- Selected excerpt -

————

Live at **[node.microfactory.space](https://node.microfactory.space)** (custom domain; fallback
`build-small-hackathon-microfactory-lab.hf.space`). Four tabs, left to right. This is exactly what
a judge should see. The top header carries the **model switcher** (LoRA v3 QAT / LoRA v2 / Base /
Modal API), a small **info icon** tooltip, the **Warm up Model** button, and the live model status
+ clock. Every tab has its small primary action and a persistent **Reset** in the same top-right
spot. The UI uses custom icons (no emojis) and one consolidated loader that reveals content once
the work finishes.

1. **Build — define the job.** Quick-load **3DBenchy** (or generate a primitive / drop a
   mesh; drop one of your own printed STLs to demo on real parts). You don't pick the part
   type — the engineer **infers** it from the mesh ("reads this as overhang-dominant").
   The simulated **environment** (temp / humidity), **build-plate position** (center / edge /
   corner), and **material** (PLA / PETG / ABS / TPU) share the top control row, with
   **RANDOMIZE / OVERRIDE / RESET / SLICE** on the right. The **Job Log** up top shows what
   is stored and where. Hit **SLICE** (top right).
2. **Slice — the pre-flight read (the load-bearing moment).** Slicer image + motion preview
   render immediately; the horizontal **LAYER** scrubber below the image steps through real
   cross-sections of *this* part. The **THE READ** segmented toggle flips between
   **Engineer's Read** and **Second Opinion**, one panel at a time. **O'Brien** recalls the
   closest prior jobs, says what transfers, flags the failure regions **before anything
   prints**, and the **Spine** vetoes unsafe values (validation + g-code fold into his read).
   Flip to **Second Opinion** → **La Forge** critiques the plan; a *dispute* **holds → PRINT**
   until you acknowledge. Clicking **Second Opinion** a second time does not re-run it for
   the same build.

————

- Task goal -
Decide whether each of the following statements agrees with the walkthrough of the app's tabs above, answering yes or no and quoting the words from the walkthrough that settle it. 1. On the Build tab, the user picks the part type. 2. The LAYER scrubber sits below the slicer image. 3. Clicking Second Opinion again for the same build re-runs it.

- Data extract -
————

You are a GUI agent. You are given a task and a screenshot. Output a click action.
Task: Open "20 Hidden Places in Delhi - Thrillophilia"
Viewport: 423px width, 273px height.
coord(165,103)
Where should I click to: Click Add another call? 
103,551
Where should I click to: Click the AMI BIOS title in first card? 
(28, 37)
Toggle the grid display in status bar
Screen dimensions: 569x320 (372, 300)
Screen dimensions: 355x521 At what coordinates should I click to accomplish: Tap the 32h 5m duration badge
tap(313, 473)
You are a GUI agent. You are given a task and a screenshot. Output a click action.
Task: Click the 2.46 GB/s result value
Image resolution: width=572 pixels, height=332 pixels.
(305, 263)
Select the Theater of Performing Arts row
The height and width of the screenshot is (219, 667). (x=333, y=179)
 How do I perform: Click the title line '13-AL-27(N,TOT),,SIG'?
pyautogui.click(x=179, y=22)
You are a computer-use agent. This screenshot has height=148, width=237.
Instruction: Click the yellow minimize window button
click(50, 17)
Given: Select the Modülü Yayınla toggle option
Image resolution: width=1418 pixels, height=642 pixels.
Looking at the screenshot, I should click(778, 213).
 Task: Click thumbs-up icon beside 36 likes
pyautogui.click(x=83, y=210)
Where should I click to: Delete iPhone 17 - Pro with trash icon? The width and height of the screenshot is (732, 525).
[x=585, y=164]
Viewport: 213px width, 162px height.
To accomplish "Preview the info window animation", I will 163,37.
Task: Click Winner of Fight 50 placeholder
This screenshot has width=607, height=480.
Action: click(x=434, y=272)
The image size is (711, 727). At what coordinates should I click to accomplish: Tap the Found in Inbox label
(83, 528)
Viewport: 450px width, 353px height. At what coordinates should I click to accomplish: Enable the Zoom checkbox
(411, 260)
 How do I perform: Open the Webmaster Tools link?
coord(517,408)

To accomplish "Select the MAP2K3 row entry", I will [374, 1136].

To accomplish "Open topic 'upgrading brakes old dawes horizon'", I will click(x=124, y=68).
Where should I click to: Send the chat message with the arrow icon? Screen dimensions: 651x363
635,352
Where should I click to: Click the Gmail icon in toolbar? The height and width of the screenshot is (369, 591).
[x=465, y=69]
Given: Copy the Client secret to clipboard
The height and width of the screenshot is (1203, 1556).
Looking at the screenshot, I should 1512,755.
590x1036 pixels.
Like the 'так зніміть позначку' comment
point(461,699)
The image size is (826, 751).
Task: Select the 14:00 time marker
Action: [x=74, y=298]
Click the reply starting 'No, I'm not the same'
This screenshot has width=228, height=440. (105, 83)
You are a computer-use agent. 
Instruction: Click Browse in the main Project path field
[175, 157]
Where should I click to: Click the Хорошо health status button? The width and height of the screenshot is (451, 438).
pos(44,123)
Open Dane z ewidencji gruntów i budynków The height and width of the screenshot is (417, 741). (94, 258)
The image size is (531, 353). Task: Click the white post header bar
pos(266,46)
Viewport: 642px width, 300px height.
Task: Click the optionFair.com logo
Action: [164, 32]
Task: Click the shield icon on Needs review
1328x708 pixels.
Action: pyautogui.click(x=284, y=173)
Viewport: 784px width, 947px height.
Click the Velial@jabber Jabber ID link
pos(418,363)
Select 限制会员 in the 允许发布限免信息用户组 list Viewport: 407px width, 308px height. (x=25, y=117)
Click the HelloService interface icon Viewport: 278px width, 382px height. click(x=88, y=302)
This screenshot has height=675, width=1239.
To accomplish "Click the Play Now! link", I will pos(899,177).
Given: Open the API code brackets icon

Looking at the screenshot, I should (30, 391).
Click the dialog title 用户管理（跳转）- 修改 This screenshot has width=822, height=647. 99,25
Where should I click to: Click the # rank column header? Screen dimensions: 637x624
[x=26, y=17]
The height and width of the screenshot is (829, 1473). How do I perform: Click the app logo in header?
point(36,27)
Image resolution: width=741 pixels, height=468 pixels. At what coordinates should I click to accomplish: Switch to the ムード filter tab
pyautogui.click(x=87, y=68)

————

- Solution for this exercise -
1. No: "You don't pick the part type"
2. Yes: "scrubber below the image"
3. No: "does not re-run it for the same build"